« Mimétisme »

Posté le : 28 juin 2008 | Addikted | 0 Commentaire »

Ce matin, je me suis réveillé. Juste avant d’aller à Disney. Et j’ai décidé. J’ai décidé de supprimer une partie de ma vie. De mon retour de classe verte (au CM2) à aujourd’hui.
Vous savez que hier, à la boum, j’ai refusé de danser avec Gaëlle, qui préfère Chafik, qui lui : Préfère Alexandra, qui elle : Aime bien Chafik. Mais j’ai dansé avec Noémie. Et son cousin n’a pas apprécié.

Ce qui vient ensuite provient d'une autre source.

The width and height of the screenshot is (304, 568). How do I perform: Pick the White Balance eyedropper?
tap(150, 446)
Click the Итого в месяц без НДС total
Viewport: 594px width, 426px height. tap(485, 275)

Noémie vient d’une autre école, ils ont fait la classe verte avec nous. Ils ne sont pas de la « ville ». Ils sont dans un trip consanguin à la campagne. Leurs écharpes sont sang et or. Déjà en 1996, on ne l’inventait pas.

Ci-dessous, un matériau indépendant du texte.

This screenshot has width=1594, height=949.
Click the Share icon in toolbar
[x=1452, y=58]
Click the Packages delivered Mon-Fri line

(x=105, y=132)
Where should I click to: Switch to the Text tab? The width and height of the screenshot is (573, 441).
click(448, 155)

Voilà. J’aimerais lui envoyer des sms, mais je n’ai pas de portable. J’ai jeté la sim dans l’Oise : La différence entre le moi de 1996 et le moi de 2008 c’est une carte sim. Heureusement, elle n’existe plus. J’ose espérer.
Si je bosse avec les gamins, c’est pour revivre éternellement ma classe verte d’hier et me faire croire que l’on n’est pas obligé de grandir.

Et me faire croire que je peux, encore aujourd’hui, inviter des Noémie devant leurs cousins et leur dire de ne pas s’inquiéter si ma main caresse leurs fesses. À dix ans, hier, je pensais beaucoup plus au sexe qu’aujourd’hui.
J’ai le même cul qu’hier. Un petit cul tout dur grâce au tour de vélo que je fais continuellement dans le square au lieu de réviser mes tables. Mon meilleur ami est un pakistanais. Vous savez comment on s’est rencontré ? Il vit en face de chez moi et il m’a demandé si je pouvais copier Homework de Daft Punk sur une K7. Ce matin on était à Disney pour fêter ce hier, pour nous prouver qu’on peut supprimer tout ce qu’il y avait jusqu’à aujourd’hui sans que cela ne se remarque trop.

Si je supprime ma vie de la sixième à la fac : C’est pour supprimer la dualité – Enfant de la ZEP, adolescent du lycée bourgeois. Arrêter de choisir. Et commencer à parler vraiment avec ces Noémie sans m’excuser de n’avoir aucune réelle identité. C’est ce que tout le monde a l’air de faire.